Our final question comes from Debra Weinswig - Citigroup. Analyst for Debra Weinswig – Citigroup: You touched on this a little earlier, but can you give us a little more color on how the Internet business is doing specifically? Anything you can call out in terms of category performance in that channel? Blake Nordstrom: The Internet or Nordstrom Direct has really mirrored our results in the full line stores, so as the full line stores merchandise content has evolved, the merchants have tried to emulate that as well in direct, and so it has moved from back in the early 90s a traditional catalog business if you will, to being much more in sync with what we're carrying in our stores.
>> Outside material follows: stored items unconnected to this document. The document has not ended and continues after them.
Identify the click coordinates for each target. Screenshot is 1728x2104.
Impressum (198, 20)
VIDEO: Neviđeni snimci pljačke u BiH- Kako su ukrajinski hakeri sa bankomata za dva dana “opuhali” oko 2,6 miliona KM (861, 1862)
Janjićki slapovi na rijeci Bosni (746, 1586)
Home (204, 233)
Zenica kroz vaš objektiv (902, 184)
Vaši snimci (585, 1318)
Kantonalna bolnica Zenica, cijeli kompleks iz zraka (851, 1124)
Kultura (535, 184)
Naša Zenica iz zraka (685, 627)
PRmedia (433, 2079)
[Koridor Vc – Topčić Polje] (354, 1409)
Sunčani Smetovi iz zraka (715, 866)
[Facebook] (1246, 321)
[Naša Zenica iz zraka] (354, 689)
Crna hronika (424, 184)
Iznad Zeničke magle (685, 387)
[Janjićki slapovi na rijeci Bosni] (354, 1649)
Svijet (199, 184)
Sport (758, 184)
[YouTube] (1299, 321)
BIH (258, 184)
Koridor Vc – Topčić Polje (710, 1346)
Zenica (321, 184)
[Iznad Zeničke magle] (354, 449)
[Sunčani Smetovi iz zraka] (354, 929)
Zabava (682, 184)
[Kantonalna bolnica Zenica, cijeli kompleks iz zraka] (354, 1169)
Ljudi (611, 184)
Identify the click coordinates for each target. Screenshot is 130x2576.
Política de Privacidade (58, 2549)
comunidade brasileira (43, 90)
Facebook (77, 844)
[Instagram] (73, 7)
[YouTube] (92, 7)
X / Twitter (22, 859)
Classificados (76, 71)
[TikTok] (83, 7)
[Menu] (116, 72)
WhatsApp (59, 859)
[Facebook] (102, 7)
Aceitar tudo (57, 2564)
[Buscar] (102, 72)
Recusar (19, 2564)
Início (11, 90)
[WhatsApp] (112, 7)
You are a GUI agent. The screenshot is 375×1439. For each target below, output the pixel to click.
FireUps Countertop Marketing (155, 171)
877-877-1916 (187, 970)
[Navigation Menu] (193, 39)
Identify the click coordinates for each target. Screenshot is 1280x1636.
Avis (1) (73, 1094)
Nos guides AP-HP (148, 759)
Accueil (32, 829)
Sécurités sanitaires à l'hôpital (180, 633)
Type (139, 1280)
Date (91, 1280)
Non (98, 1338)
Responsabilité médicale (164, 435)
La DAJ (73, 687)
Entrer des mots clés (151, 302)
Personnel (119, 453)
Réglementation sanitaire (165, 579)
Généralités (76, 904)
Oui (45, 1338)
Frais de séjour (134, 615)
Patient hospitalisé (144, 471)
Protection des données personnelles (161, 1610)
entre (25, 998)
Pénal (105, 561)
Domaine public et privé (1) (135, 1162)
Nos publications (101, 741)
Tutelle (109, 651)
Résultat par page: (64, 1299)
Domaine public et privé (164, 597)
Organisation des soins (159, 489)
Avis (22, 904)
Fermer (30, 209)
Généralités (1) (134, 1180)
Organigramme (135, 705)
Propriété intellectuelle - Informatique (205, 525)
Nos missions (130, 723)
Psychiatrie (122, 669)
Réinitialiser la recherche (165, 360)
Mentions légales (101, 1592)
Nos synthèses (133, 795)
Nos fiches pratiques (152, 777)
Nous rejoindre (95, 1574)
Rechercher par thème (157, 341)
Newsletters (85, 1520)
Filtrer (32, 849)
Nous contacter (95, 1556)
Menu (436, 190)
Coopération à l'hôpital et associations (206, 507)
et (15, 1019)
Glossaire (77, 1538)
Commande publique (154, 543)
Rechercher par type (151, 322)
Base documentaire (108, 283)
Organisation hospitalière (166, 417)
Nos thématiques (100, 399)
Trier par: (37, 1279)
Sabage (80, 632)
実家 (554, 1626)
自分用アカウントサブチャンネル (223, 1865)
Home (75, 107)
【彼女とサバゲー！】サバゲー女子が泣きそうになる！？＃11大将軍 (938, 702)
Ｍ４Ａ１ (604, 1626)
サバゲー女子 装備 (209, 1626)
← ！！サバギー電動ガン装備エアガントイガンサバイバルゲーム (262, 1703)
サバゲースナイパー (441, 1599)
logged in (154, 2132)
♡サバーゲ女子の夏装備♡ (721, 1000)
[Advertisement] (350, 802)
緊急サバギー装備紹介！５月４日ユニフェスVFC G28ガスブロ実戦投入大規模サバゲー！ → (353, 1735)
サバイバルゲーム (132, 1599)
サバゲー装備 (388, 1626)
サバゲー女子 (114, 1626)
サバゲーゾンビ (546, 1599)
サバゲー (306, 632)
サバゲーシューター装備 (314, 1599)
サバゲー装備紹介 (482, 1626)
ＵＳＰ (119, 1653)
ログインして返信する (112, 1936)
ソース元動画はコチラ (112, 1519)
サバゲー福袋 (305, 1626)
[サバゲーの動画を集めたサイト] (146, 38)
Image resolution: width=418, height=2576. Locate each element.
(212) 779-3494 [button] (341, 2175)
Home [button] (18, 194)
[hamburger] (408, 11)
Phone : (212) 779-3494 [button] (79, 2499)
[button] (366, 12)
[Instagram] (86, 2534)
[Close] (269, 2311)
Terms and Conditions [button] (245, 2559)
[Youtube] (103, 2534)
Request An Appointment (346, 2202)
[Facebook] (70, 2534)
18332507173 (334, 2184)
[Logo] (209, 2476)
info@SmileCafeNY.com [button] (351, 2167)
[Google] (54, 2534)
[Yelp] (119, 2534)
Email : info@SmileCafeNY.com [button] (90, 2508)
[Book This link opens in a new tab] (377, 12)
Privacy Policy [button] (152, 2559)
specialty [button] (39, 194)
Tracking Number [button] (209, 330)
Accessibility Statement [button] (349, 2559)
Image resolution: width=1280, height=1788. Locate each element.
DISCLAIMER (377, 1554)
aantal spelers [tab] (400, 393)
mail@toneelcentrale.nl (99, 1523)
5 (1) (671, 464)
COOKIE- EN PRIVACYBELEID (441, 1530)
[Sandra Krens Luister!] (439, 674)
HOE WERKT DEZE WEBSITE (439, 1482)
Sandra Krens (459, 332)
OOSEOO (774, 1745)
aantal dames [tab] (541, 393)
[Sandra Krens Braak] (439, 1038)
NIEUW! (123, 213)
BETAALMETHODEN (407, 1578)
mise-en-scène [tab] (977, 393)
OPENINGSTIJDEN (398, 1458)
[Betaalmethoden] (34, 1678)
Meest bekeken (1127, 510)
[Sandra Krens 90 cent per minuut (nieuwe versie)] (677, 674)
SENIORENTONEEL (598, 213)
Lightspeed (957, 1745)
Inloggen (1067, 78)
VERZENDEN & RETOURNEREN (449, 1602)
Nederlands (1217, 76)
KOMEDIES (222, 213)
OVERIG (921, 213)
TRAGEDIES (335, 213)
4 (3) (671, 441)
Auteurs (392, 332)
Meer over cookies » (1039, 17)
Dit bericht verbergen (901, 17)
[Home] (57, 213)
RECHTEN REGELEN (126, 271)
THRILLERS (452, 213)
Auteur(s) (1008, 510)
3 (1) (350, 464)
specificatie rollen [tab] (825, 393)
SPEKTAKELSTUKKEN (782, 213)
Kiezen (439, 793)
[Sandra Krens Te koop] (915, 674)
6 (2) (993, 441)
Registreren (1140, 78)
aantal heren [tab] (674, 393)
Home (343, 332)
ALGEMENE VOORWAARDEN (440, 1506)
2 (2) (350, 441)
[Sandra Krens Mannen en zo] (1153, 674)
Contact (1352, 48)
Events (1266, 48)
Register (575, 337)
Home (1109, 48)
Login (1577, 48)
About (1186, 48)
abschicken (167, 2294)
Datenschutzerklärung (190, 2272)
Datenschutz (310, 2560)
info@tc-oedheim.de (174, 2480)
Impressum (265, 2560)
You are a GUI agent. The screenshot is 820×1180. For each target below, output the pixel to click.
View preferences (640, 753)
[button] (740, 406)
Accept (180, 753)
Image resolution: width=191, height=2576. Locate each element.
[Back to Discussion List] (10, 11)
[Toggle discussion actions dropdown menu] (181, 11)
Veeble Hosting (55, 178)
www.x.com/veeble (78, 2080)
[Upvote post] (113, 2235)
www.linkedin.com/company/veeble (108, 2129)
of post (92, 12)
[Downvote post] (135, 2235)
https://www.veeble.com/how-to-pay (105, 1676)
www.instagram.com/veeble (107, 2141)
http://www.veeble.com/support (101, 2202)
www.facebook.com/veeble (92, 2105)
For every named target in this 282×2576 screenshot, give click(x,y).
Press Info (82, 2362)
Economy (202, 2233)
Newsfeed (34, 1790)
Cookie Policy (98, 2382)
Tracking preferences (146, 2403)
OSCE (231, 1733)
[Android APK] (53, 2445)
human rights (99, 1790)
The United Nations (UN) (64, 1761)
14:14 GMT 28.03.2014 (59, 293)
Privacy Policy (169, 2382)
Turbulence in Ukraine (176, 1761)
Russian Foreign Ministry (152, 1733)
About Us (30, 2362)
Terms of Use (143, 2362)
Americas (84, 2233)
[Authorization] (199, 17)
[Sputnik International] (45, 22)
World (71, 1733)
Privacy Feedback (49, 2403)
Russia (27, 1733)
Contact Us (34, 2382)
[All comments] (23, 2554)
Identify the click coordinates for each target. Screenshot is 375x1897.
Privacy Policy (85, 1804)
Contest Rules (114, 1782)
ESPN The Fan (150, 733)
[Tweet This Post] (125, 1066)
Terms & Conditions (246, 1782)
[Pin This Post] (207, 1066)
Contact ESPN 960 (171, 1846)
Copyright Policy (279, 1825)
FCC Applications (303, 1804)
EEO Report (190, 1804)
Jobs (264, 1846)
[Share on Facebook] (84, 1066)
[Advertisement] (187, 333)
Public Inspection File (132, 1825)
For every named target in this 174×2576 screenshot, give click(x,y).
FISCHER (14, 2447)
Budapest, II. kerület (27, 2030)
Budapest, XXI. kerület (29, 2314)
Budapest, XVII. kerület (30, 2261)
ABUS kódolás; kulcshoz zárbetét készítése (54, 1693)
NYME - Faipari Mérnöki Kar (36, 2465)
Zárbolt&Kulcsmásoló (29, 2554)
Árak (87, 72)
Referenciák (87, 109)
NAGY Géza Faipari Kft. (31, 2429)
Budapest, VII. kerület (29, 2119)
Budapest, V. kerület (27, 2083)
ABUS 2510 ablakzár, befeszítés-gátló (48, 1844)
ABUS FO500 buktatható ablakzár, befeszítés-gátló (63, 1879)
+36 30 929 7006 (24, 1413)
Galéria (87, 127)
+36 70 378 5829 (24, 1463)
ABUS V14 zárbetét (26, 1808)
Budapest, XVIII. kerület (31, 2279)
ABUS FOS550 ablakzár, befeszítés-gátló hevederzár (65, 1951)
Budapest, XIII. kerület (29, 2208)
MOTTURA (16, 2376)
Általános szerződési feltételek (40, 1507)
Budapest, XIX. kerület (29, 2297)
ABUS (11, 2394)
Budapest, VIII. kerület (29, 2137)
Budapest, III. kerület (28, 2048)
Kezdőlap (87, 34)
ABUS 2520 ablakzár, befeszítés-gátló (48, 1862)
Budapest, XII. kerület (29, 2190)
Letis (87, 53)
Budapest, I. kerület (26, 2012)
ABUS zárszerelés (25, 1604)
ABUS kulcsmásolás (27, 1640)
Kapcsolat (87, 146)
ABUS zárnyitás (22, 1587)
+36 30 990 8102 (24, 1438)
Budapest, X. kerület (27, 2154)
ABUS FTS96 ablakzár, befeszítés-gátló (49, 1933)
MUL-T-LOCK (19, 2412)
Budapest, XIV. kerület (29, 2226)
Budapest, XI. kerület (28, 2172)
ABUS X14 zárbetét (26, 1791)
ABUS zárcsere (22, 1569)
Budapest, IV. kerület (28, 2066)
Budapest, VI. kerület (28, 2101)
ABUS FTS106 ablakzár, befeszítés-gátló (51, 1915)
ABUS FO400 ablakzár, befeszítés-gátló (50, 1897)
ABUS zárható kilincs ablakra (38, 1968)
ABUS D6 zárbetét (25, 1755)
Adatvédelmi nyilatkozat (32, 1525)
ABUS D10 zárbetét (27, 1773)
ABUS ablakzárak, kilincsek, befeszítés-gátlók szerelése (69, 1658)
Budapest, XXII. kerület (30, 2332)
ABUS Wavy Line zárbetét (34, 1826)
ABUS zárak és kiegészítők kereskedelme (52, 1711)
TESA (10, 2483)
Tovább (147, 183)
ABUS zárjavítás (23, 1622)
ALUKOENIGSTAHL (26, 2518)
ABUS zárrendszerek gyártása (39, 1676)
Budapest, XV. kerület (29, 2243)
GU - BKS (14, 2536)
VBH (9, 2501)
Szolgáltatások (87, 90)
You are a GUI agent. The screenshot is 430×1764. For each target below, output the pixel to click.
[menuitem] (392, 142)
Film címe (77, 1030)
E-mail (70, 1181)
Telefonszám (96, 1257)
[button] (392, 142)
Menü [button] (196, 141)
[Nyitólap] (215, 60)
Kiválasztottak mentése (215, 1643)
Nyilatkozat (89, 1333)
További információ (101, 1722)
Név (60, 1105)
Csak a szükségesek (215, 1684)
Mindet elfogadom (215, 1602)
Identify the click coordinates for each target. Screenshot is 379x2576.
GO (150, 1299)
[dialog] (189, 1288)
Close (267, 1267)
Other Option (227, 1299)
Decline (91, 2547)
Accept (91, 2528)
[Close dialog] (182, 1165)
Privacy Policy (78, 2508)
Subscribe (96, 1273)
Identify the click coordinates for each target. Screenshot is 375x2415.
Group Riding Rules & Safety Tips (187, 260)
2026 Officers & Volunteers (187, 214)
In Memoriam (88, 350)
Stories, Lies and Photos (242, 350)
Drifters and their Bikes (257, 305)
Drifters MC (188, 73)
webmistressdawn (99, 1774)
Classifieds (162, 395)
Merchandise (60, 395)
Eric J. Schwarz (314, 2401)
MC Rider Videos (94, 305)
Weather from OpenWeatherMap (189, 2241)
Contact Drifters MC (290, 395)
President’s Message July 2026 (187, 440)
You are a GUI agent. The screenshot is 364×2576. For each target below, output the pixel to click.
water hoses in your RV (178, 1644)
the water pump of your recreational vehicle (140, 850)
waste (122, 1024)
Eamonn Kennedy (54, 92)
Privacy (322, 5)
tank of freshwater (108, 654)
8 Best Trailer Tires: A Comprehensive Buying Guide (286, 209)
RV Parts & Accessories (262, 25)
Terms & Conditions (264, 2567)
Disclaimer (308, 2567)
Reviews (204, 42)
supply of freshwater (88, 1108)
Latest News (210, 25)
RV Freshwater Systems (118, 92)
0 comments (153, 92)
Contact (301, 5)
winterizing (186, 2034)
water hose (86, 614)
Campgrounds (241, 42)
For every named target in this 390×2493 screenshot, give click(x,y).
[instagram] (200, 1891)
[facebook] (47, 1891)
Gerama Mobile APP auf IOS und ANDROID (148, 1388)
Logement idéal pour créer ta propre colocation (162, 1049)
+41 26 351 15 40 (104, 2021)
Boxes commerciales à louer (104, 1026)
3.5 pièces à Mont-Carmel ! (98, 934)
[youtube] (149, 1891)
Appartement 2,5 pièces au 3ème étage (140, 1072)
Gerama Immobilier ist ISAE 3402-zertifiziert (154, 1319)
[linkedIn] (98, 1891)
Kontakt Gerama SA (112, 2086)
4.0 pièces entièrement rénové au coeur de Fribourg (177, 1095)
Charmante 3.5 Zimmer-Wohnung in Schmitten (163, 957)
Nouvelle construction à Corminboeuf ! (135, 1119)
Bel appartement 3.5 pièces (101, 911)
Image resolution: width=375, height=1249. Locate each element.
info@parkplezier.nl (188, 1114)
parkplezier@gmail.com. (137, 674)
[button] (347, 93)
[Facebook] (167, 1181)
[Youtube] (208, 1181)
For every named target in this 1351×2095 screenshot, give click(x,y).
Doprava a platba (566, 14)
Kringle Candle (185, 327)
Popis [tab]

That's reflective in the catalogs, both in the visuals and how we approached that marketing, and both online, and that customer is responding very favorably. So the results in Direct have been terrific. They're exceeding our expectations, but as Erik said earlier what, we're focused on and what we're most encouraged about is this multi-channel approach. When we say that, we fully admit or recognize that we have a long way to go, but that we're encouraged by what the customer is asking from us and the response we're getting in our salespeople and what the future holds this. So it is a wonderful growth opportunity for this company to leverage some real strengths and be the multi-channel retailer of choice for our target customers. Analyst for Debra Weinswig – Citigroup: Do you have any updates on Manhattan store? Pete Nordstrom: No, at this point there are no updates on where we are with Manhattan. Thanks for asking. RJ Jones: Thank you for participating in our conference call this afternoon. If you have additional questions or need further information, please contact me at 206-303-3007. Replay number for this call is 1-866-498-1469. There is no passcode required, and the replay will be available for 48 hours. Alternatively, the archived version of the webcast will be available on the investor relations section of our website for 30 days. Thank you for your interest in Nordstrom.